You are currently researching a graph traversal algorithm called the Breadth First Search (BFS). Suppose you have an input graph of $$$N$$$ nodes (numbered from $$$1$$$ to $$$N$$$). The graph is represented by an adjacency matrix $$$M$$$, for which node $$$u$$$ can traverse to node $$$v$$$ if $$$M_{u, v}$$$ is $$$1$$$, otherwise it is $$$0$$$. Your algorithm will output the order the nodes are visited in the BFS. The pseudocode of the algorithm is presented as follows.

    BFS(M[1..N][1..N]):
        let A be an empty array
        let Q be an empty queue

        append 1 to A
        push 1 to Q

        while Q is not empty:
            pop the front element of Q into u
            for v = 1 to N:
                if M[u][v] == 1 and v is not in A:
                    append v to A
                    push v to Q

        return A

During your research, you are interested in the following problem. Given an array $$$A$$$ such that $$$A$$$ is a permutation of $$$1$$$ to $$$N$$$ and $$$A_1 = 1$$$. How many simple undirected graph with $$$N$$$ nodes and adjacency matrix $$$M$$$ such that $$$\text{BFS}(M) = A$$$? Since the answer can be very large, calculate the answer modulo $$$998\,244\,353$$$.

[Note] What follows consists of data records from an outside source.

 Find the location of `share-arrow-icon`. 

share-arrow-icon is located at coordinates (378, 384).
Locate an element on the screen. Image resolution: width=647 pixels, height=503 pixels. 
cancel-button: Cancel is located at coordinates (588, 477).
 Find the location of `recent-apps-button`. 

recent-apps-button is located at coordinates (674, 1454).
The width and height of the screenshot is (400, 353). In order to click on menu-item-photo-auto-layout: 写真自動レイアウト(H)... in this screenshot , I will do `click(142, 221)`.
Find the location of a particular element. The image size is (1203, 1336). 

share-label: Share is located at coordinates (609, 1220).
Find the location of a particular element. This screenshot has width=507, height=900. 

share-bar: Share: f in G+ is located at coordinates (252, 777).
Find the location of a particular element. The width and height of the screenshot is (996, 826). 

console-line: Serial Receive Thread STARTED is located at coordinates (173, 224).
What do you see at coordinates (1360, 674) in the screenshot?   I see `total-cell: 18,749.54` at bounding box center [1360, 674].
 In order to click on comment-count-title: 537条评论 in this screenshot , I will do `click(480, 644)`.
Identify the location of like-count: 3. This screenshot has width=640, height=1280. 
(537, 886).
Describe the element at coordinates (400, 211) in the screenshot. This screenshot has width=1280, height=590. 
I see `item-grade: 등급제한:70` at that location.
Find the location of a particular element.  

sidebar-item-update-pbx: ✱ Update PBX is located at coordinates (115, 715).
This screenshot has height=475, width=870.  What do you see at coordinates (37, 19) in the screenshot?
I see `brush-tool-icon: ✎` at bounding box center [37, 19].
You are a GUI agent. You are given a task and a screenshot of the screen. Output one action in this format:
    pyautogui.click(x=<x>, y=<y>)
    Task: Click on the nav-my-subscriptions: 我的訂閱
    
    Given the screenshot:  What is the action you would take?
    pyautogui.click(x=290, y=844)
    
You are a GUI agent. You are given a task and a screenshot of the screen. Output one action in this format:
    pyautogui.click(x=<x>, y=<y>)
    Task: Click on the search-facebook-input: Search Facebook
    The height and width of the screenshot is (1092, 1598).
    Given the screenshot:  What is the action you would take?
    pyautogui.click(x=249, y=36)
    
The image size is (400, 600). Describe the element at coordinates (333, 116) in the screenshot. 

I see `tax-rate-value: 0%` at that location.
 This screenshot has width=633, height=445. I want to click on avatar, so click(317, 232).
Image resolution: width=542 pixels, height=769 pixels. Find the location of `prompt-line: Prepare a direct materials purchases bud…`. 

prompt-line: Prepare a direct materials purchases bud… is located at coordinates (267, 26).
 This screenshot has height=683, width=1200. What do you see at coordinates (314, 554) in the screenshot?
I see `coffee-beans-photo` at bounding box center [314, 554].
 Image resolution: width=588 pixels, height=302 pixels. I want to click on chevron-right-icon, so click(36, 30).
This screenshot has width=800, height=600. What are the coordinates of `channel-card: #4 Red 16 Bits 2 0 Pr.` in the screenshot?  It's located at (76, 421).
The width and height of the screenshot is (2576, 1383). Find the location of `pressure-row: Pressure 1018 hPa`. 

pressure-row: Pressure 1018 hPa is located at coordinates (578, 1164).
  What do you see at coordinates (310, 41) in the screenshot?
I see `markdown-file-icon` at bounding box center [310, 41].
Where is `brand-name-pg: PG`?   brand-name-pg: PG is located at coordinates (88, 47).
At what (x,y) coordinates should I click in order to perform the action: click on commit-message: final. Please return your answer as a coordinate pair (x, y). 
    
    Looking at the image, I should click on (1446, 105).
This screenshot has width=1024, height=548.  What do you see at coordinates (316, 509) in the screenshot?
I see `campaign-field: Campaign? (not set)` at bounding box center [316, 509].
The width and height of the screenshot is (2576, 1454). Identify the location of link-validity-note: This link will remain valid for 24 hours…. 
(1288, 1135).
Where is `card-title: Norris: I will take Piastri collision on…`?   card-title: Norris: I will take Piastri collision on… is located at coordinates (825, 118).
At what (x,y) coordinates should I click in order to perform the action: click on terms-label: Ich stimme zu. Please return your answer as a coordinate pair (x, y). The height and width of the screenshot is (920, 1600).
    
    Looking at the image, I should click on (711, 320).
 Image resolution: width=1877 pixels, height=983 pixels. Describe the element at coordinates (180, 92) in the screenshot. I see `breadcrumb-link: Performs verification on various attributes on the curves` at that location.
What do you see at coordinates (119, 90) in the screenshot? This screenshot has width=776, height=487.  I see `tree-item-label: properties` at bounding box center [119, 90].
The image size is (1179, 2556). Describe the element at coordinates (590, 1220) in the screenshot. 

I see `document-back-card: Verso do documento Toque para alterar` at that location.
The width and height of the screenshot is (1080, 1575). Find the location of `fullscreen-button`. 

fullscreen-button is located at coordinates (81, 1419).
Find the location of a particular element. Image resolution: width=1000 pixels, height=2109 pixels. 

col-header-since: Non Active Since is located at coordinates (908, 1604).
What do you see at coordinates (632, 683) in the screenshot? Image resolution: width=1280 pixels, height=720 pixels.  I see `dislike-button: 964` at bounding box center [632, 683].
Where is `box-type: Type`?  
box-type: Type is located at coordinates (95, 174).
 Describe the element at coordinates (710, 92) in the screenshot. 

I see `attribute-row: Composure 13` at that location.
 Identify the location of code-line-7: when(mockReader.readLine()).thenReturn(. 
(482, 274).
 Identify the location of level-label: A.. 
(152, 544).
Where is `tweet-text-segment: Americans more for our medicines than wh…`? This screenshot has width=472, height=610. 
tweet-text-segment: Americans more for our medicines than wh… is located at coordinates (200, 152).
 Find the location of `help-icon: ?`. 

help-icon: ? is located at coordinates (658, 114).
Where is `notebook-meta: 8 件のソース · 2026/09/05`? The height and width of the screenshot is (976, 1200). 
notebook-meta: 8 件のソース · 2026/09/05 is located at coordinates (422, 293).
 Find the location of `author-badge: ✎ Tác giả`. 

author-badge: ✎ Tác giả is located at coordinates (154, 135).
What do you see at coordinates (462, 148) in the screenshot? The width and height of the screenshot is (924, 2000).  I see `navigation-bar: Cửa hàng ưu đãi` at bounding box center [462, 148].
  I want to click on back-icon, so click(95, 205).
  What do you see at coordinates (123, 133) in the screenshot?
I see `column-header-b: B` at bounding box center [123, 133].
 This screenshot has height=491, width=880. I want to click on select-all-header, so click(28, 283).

A simple graph has no self-loop ($$$M_{i, i} = 0$$$ for $$$1 \leq i \leq N$$$) and there is at most one edge that connects a pair of nodes. In an undirected graph, if node $$$u$$$ is adjacent to node $$$v$$$, then node $$$v$$$ is also adjacent to node $$$u$$$; formally, $$$M_{u, v} = M_{v, u}$$$ for $$$1 \leq u < v \leq N$$$.

Two graphs are considered different if there is an edge that exists in one graph but not the other. In other words, two graphs are considered different if their adjacency matrices are different.